Abstract

Background: Out-of-Hospital Cardiac Arrest (OHCA) survival has improved in North America due to improved awareness, training, and bystander CPR. An important factor complicating OHCA survival is location on initial arrest, due to distance and access to emergency medical services (EMS). Aims: We sought to examine characteristics of OHCA encounters in Minnesota and determine underlying factors for differences in OHCA survival in rural versus urban areas. Methods: We examined data from the Cardiac Arrest Registry to Enhance Survival (CARES) registry between 2013-2021 in Minnesota. The analyses included encounters from 31 EMS services across the state. The Office of Management and Budget (OMB) county rural-urban classification schema was used to designate categories of rural (non-metropolitan counties of less than 50,000 population) versus urban (metropolitan counties with populations of 50,000 or more). Results: We identified 21,257 patient encounters, of which 3,524 (16.6%) of encounters were designated as rural and 17,733 (83.4%) as urban.
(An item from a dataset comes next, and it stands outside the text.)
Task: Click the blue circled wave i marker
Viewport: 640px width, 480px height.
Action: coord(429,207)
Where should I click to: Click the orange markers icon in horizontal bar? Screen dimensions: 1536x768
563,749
In our cohort, patients were predominately male. Rural arrest patients tended to be older (mean age, 64.5 vs 60.6 years, p<0.01) and had a higher prevalence of heart disease (32.2% vs 26.9%, p<0.01). Rural arrests were more likely to be witnessed (57.1% vs 51.6%, p<0.01), receive bystander CPR (42.3% vs 35.2%, p<0.01), and have AED use prior to EMS arrival (55.7% vs 53.5%, p<0.01). The average time for EMS arrival at scene of arrest was longer among rural encounters (12.9 vs 10.6 minutes; p<0.01). Overall, survival-to-discharge was significantly lower among rural versus urban communities (9.3% vs 13.1%, p<0.01). Conclusion: In this analysis of the CARES dataset in Minnesota, there were significant differences in survival characteristics between rural vs urban OHCA patients. These findings warrant greater investment in rural EMS agencies and modifiable resuscitation practices to improve survival among rural communities.